--- START OF Task inputs ---

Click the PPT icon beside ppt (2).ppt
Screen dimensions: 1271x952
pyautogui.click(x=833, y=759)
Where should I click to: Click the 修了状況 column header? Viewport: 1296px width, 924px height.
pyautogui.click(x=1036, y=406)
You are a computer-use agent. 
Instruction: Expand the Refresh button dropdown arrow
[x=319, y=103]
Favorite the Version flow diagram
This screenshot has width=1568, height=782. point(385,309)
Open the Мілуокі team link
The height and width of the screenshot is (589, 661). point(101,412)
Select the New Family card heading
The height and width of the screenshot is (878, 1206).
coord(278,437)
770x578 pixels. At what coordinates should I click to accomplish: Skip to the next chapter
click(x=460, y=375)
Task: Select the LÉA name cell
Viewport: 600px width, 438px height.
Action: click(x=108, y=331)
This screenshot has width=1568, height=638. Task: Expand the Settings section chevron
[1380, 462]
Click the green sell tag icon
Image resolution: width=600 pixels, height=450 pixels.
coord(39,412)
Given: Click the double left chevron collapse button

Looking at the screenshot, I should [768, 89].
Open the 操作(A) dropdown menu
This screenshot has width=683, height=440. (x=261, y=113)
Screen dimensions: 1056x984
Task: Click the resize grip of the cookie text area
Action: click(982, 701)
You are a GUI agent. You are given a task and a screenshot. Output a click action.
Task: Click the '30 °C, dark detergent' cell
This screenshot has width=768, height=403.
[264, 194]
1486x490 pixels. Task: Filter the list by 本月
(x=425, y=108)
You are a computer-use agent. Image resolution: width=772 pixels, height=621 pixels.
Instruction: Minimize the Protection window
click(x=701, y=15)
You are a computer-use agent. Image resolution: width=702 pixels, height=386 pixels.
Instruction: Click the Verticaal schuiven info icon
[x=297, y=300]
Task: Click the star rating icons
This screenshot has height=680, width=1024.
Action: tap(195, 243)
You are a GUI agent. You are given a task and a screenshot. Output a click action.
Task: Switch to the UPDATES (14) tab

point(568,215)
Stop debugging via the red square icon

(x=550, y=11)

--- END OF Task inputs ---

## Stated task
Reproduce every one of the entries above line for line, keeping each character unchanged.

## The response
Click the PPT icon beside ppt (2).ppt
Screen dimensions: 1271x952
pyautogui.click(x=833, y=759)
Where should I click to: Click the 修了状況 column header? Viewport: 1296px width, 924px height.
pyautogui.click(x=1036, y=406)
You are a computer-use agent. 
Instruction: Expand the Refresh button dropdown arrow
[x=319, y=103]
Favorite the Version flow diagram
This screenshot has width=1568, height=782. point(385,309)
Open the Мілуокі team link
The height and width of the screenshot is (589, 661). point(101,412)
Select the New Family card heading
The height and width of the screenshot is (878, 1206).
coord(278,437)
770x578 pixels. At what coordinates should I click to accomplish: Skip to the next chapter
click(x=460, y=375)
Task: Select the LÉA name cell
Viewport: 600px width, 438px height.
Action: click(x=108, y=331)
This screenshot has width=1568, height=638. Task: Expand the Settings section chevron
[1380, 462]
Click the green sell tag icon
Image resolution: width=600 pixels, height=450 pixels.
coord(39,412)
Given: Click the double left chevron collapse button

Looking at the screenshot, I should [768, 89].
Open the 操作(A) dropdown menu
This screenshot has width=683, height=440. (x=261, y=113)
Screen dimensions: 1056x984
Task: Click the resize grip of the cookie text area
Action: click(982, 701)
You are a GUI agent. You are given a task and a screenshot. Output a click action.
Task: Click the '30 °C, dark detergent' cell
This screenshot has width=768, height=403.
[264, 194]
1486x490 pixels. Task: Filter the list by 本月
(x=425, y=108)
You are a computer-use agent. Image resolution: width=772 pixels, height=621 pixels.
Instruction: Minimize the Protection window
click(x=701, y=15)
You are a computer-use agent. Image resolution: width=702 pixels, height=386 pixels.
Instruction: Click the Verticaal schuiven info icon
[x=297, y=300]
Task: Click the star rating icons
This screenshot has height=680, width=1024.
Action: tap(195, 243)
You are a GUI agent. You are given a task and a screenshot. Output a click action.
Task: Switch to the UPDATES (14) tab

point(568,215)
Stop debugging via the red square icon

(x=550, y=11)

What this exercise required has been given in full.